So we know that our culture is like this, but unfortunately, we in this room, in our churches are the same. We are saturated by money, power, fame and security. We think our security comes from the economic system, and forgiveness doesn’t happen, instead we ignore it. Our lives are filled with consumerism, materialism, greed and a false salvation. We’ve bought into the lies of the empire. We look no different. We mirror the systems of our culture. As Wendell Berry puts it:

“The church has, for the most part, stood silently by while a predatory economy has ravaged the world, destroyed its natural beauty and health, divided and plundered its human communities and households. It has flown the flag and chanted the slogans of empire. It has assumed with the economists that “economic forces” automatically work for good and has assumed with the industrialists and militarists that technology determines history. It has assumed with almost everybody that “progress” is good, that it is good to be modern and up with the times. It has admired Caesar and comforted him in his depredations and defaults. But in its de facto alliance with Caesar, Christianity connives directly in the murder of Creation.”
– Wendell Berry

So now that we’ve established that we are very much in fact in a culture that believes in an empire and a systematic way of living that is about money and power. The world’s problems are our problems. We know that we in this building, in this church, in all our churches still cling to hopes of money and power offering salvation. Now we can better understand what Paul was up to. Paul found himself in a similar world with similar images, similar dreams and pursuits. He saw the church in Colossae at risk of listening and living the dreams of the empire a life completely separate than what Jesus had in mind. Instead of allowing them to fall into the trap of which Wendell Berry states above, he offers an alternative.

(Goal A): In the records, copy out the lines from the one containing "You are a computer-use" through the end of the records, leaving out any pictures.
The records below are unrelated to the sermon excerpt.

(Available data):
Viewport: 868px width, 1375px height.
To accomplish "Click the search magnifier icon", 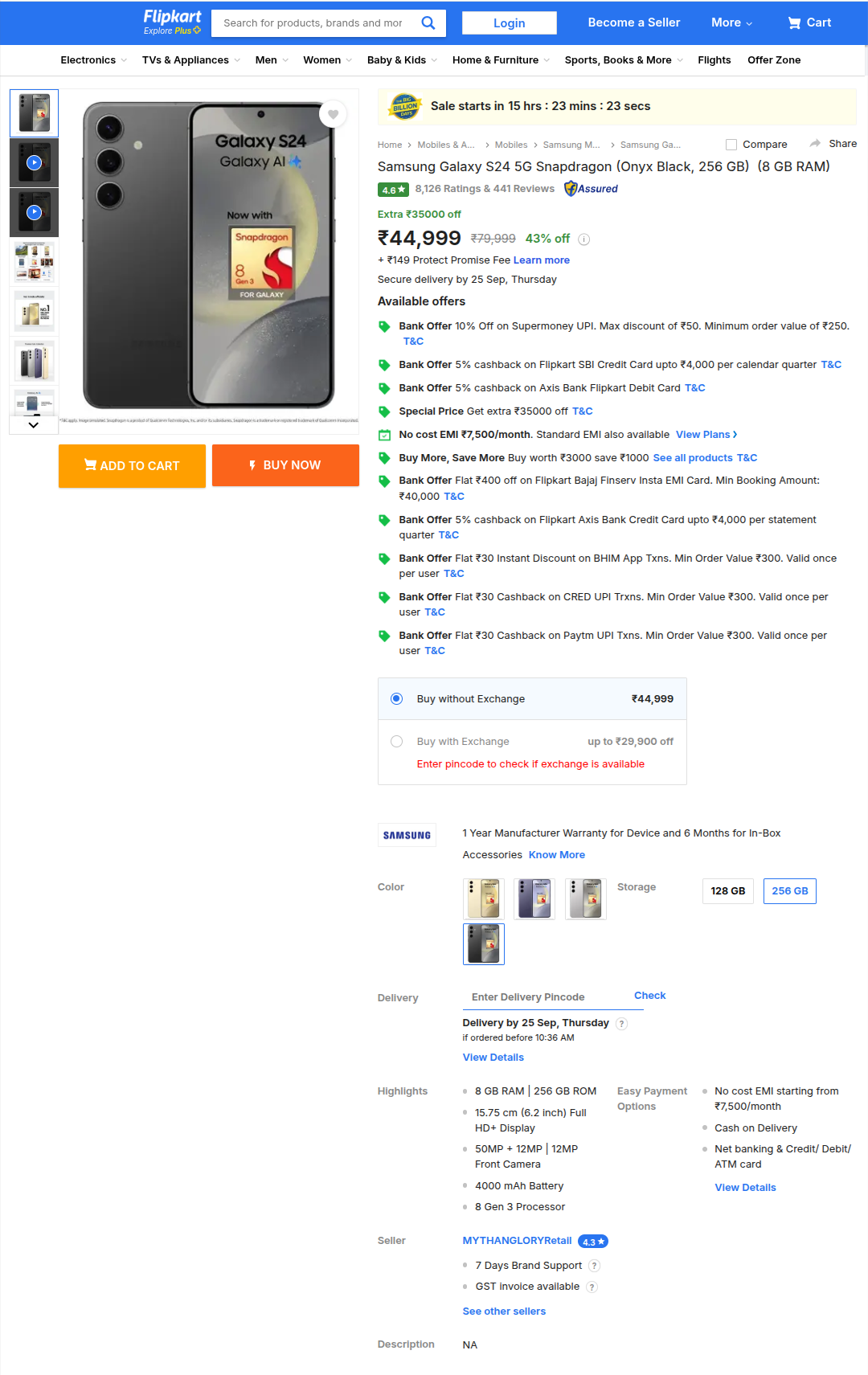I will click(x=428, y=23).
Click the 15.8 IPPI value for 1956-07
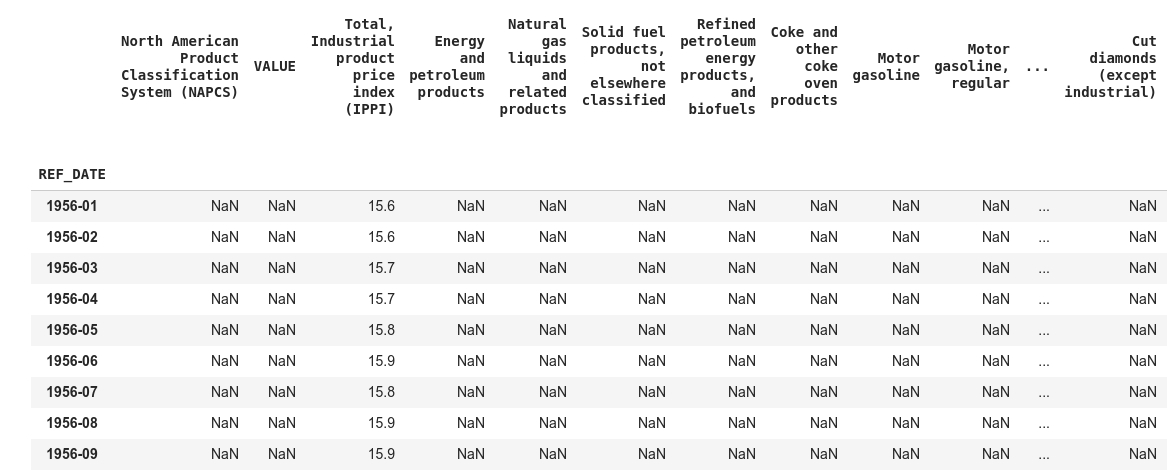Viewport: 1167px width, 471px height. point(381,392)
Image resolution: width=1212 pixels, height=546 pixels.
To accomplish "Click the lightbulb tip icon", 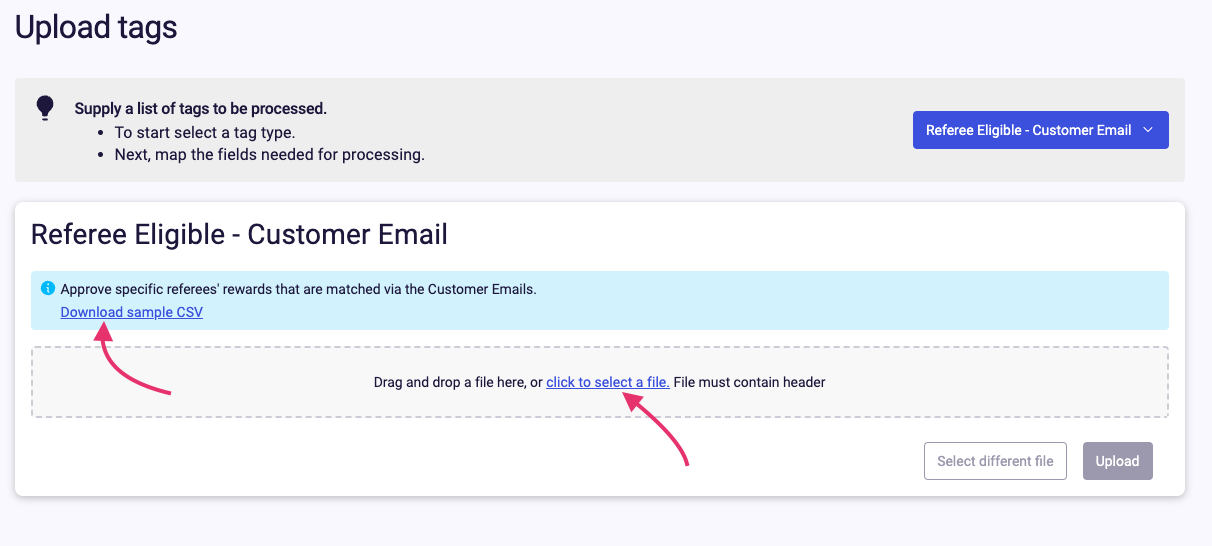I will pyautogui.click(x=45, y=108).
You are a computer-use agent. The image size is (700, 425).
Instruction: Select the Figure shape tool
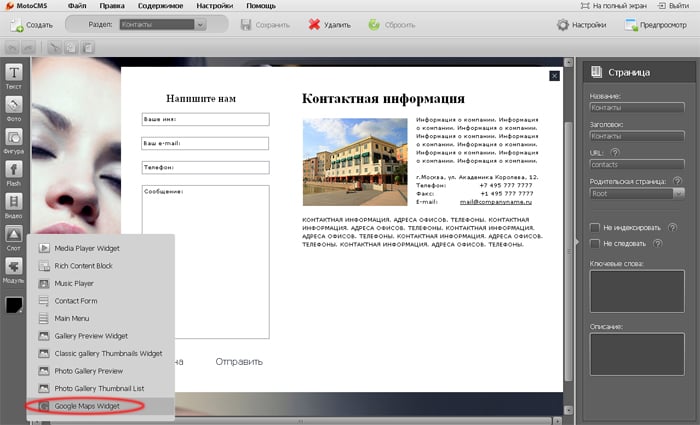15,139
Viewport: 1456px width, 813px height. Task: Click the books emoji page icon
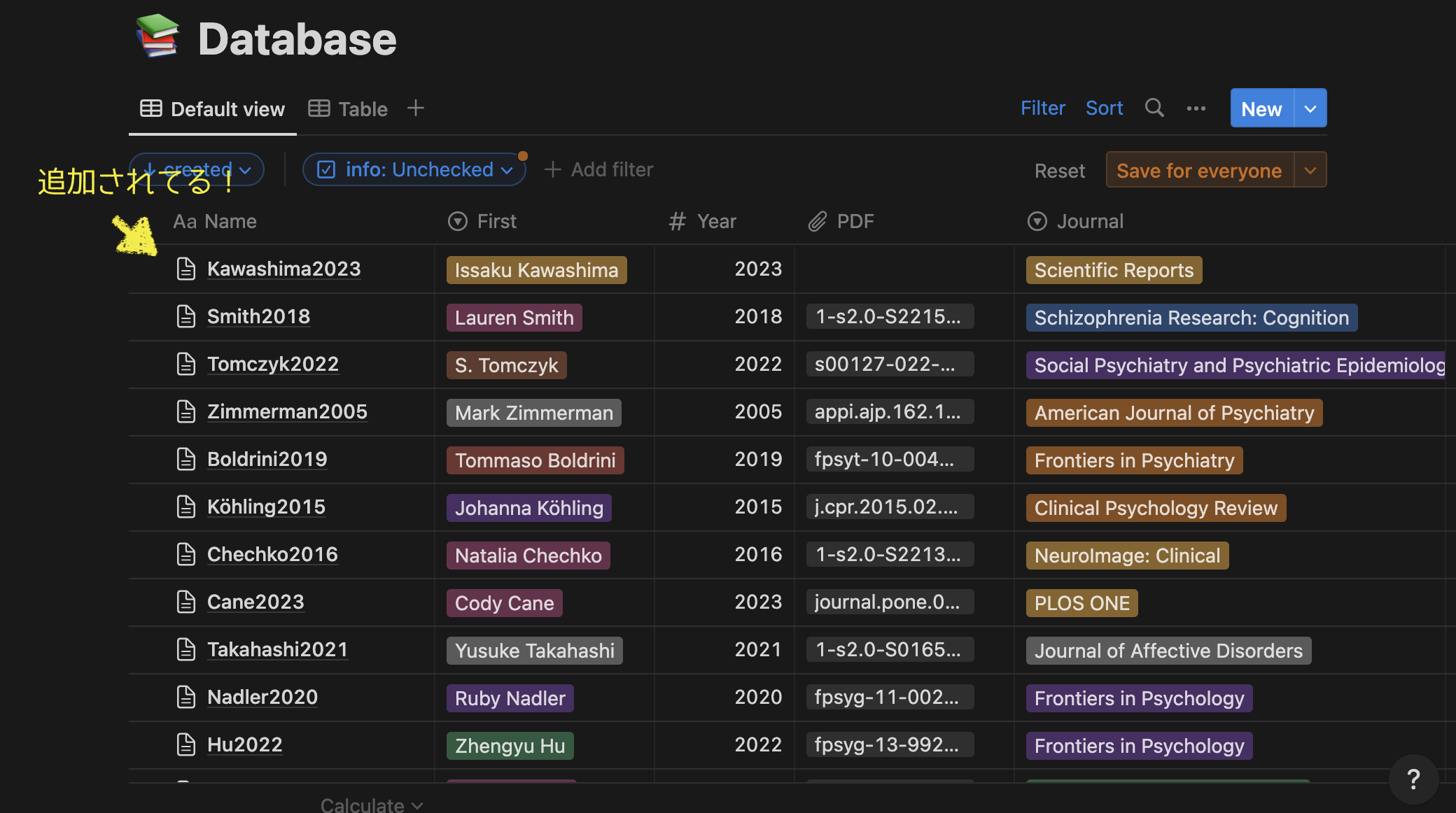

(Goal B):
Answer these questions from the sermon excerpt:
(i) What four things does the speaker say we are saturated by?
(ii) Which church did Paul see at risk of living the dreams of the empire?
(iii) According to the Wendell Berry quote, what does Christianity connive directly in?

(Full answer A):
You are a computer-use agent. The image size is (700, 425).
Instruction: Select the Figure shape tool
15,139
Viewport: 1456px width, 813px height. Task: Click the books emoji page icon

(Full answer B):
(i) Money, power, fame and security.
(ii) The church in Colossae.
(iii) The murder of Creation.